Dataset excerpts:
----------

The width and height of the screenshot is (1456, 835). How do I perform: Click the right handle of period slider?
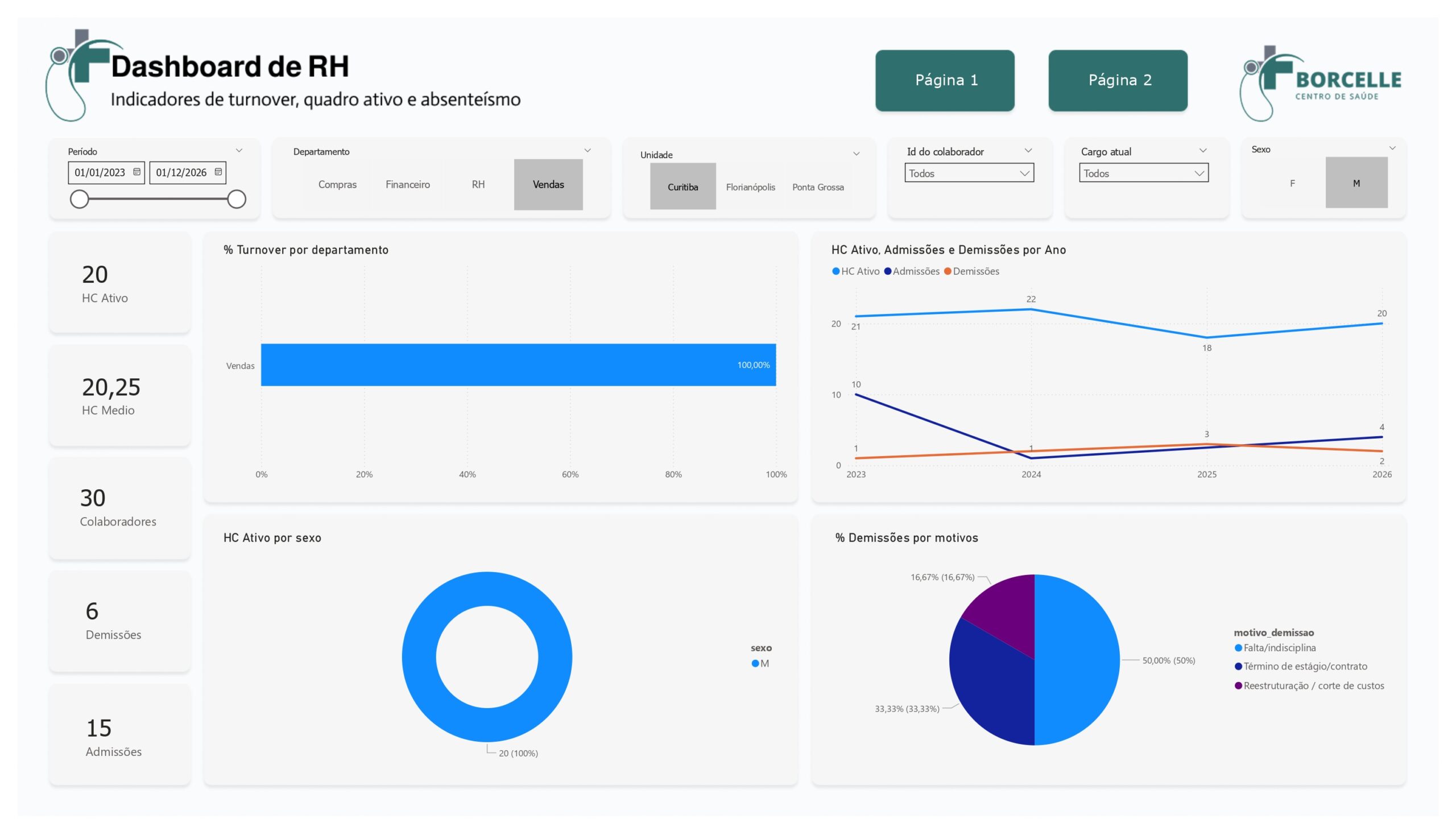[x=236, y=200]
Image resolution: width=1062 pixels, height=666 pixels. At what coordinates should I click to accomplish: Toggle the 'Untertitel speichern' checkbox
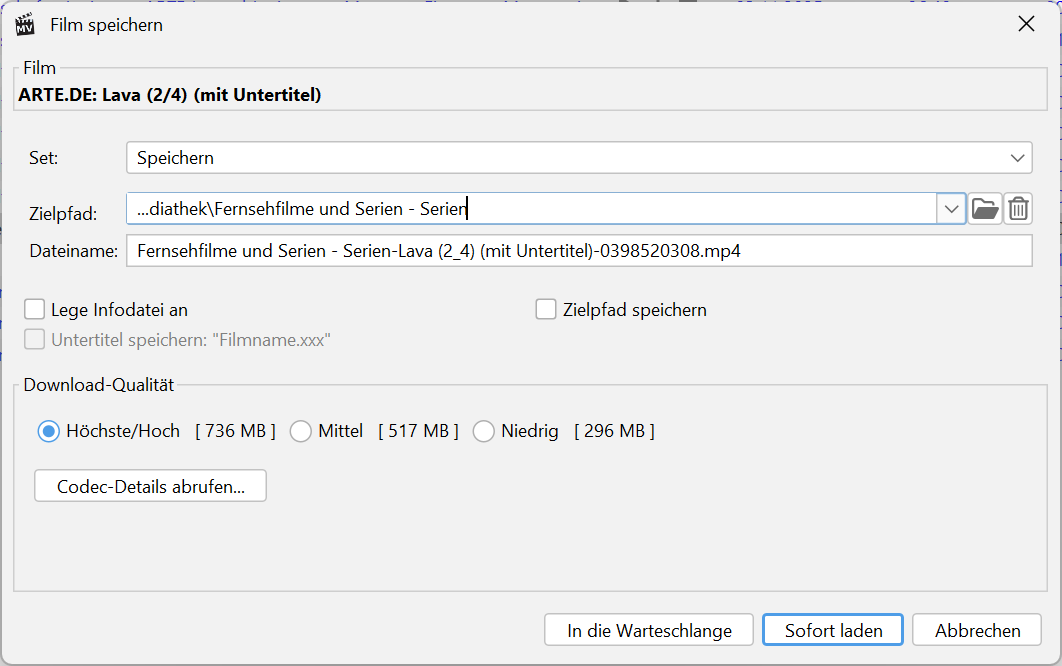(35, 340)
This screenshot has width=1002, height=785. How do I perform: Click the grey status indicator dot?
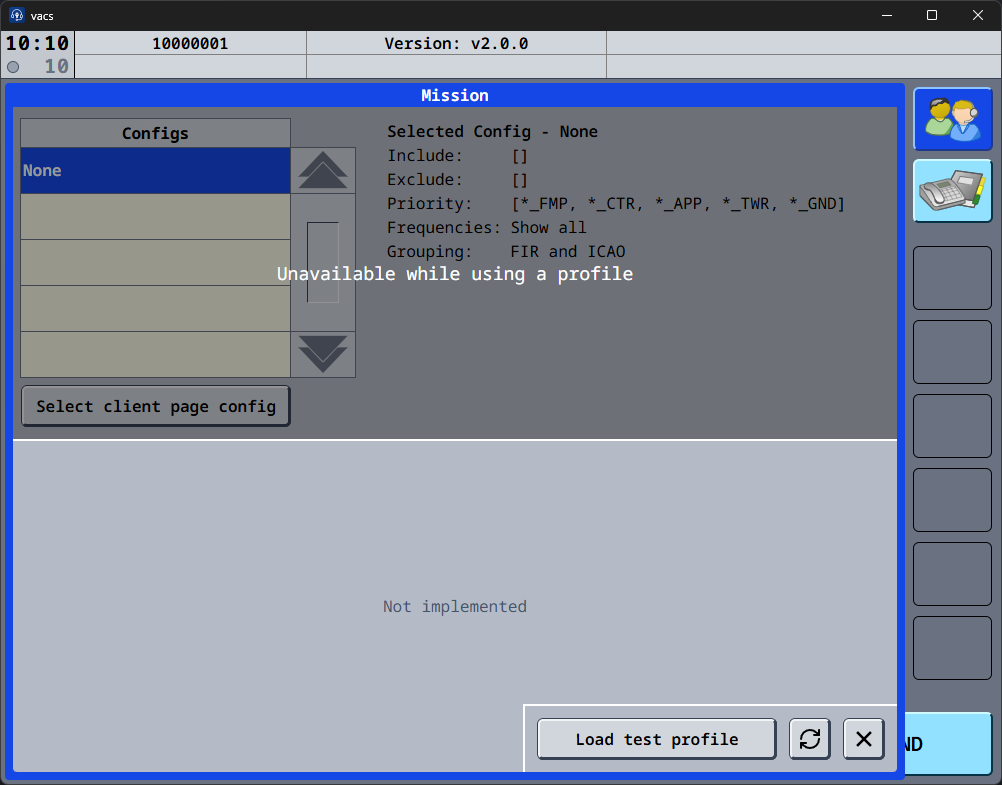[13, 67]
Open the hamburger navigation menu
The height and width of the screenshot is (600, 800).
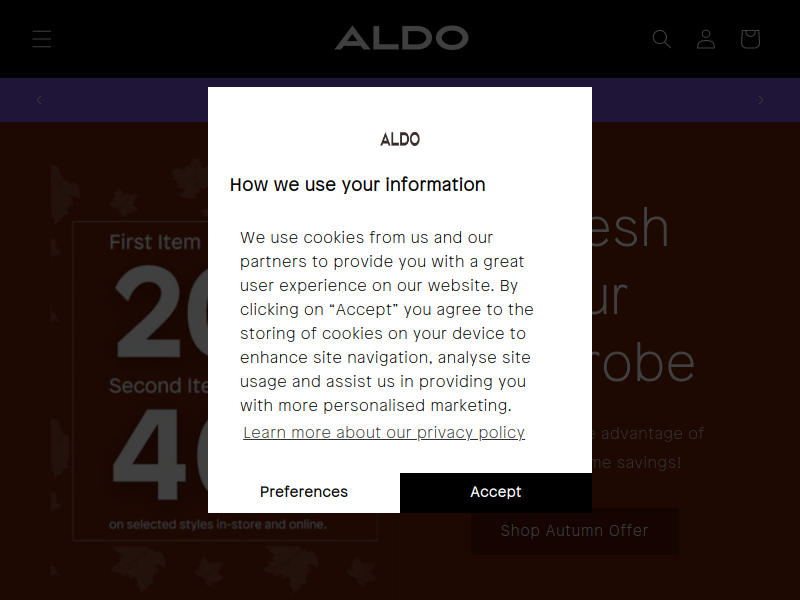point(42,39)
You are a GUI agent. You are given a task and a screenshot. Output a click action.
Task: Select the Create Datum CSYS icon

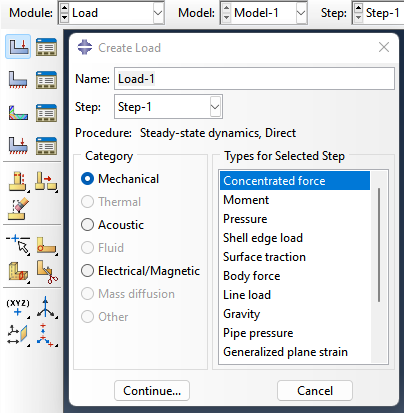point(46,307)
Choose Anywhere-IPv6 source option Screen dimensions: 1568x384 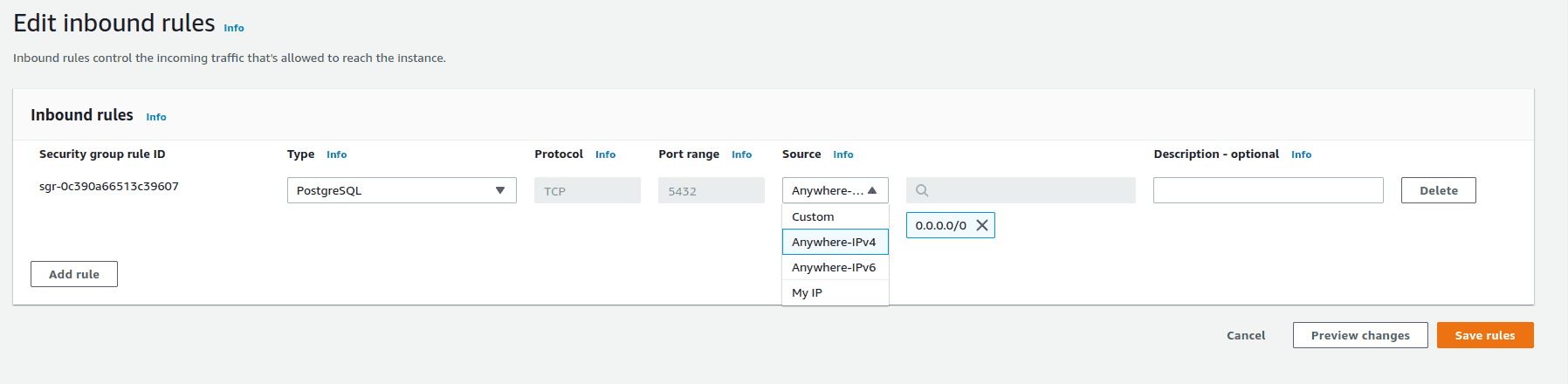835,267
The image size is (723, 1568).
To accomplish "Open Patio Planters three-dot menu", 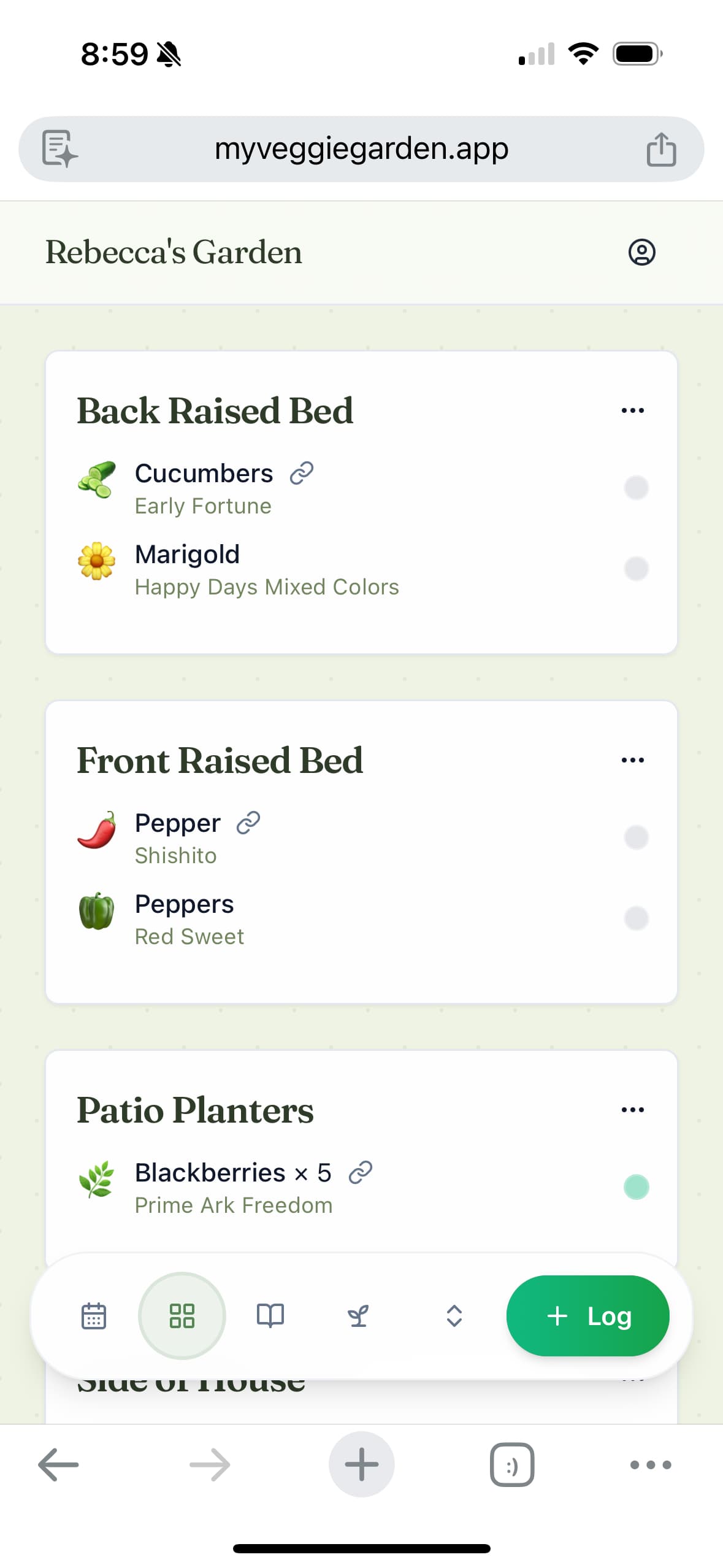I will point(632,1110).
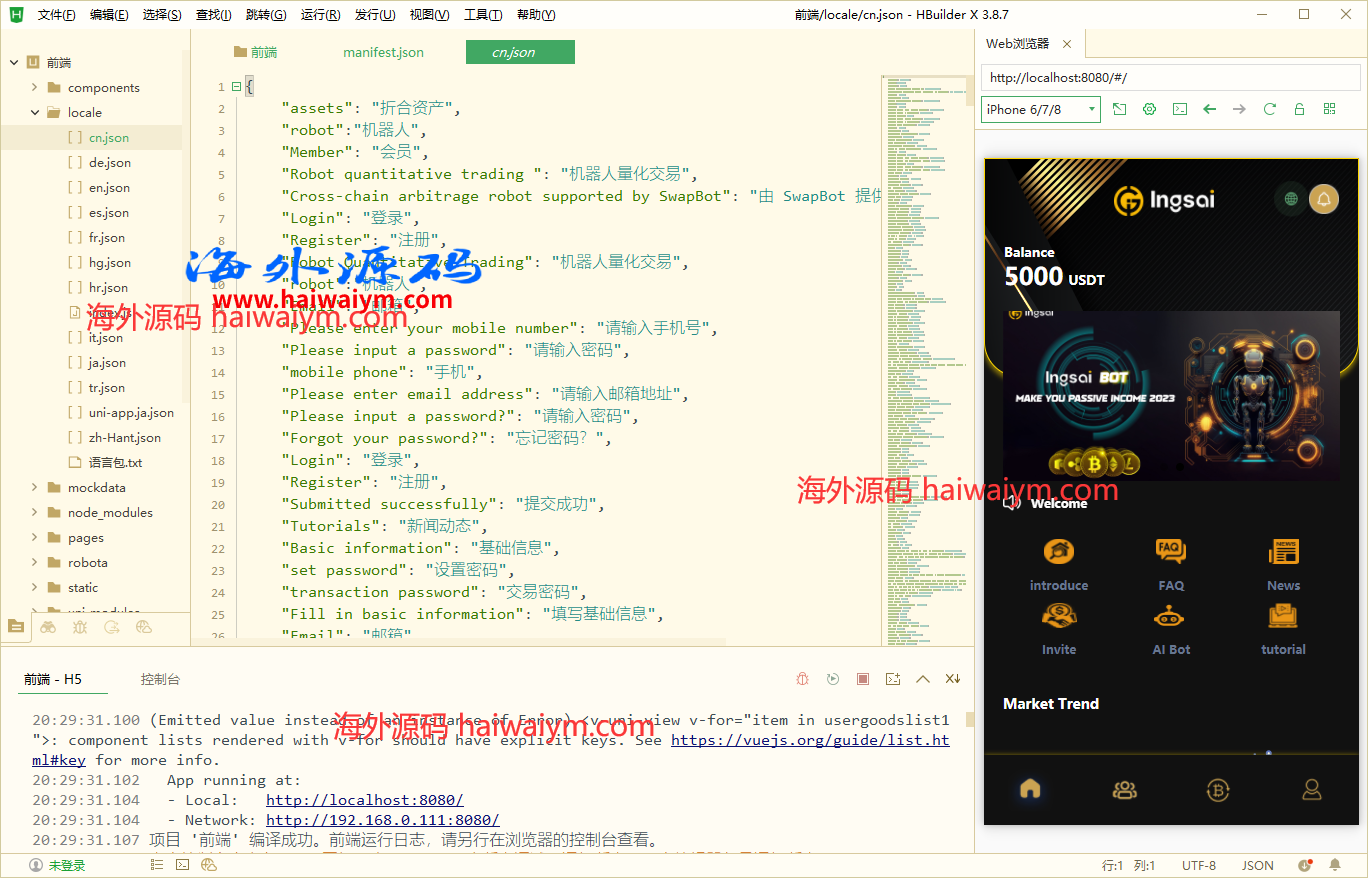The height and width of the screenshot is (878, 1368).
Task: Show the QR code for preview
Action: click(1329, 109)
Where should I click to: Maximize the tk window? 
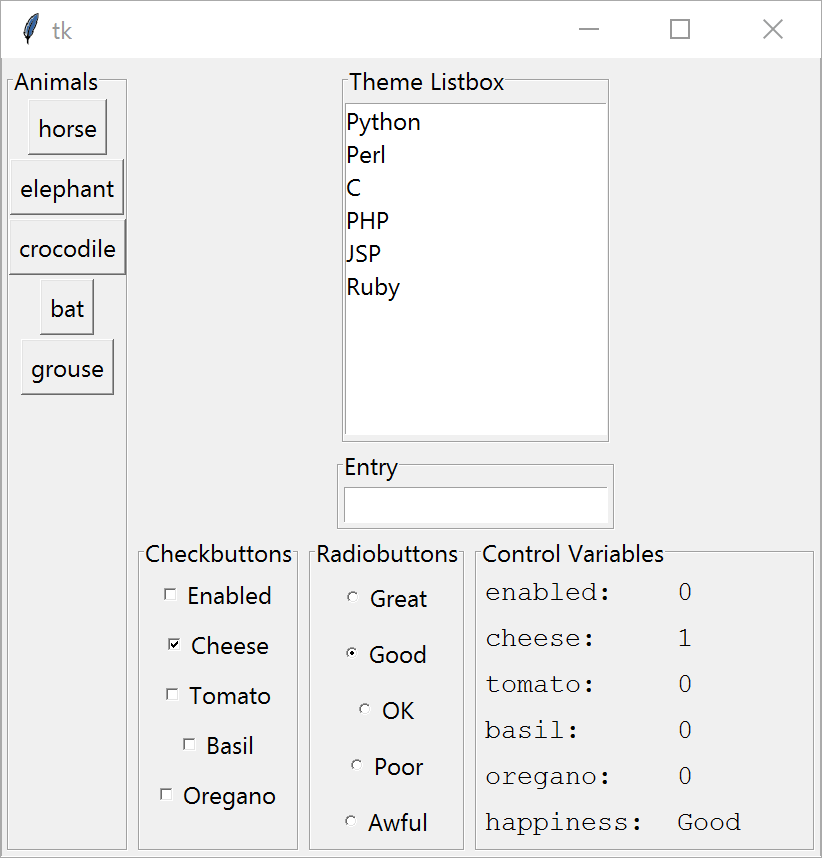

----------

Written request: Count the lines above that contain the string "should", treating uppercase and lowercase as different, and give only the number.

Final answer: 2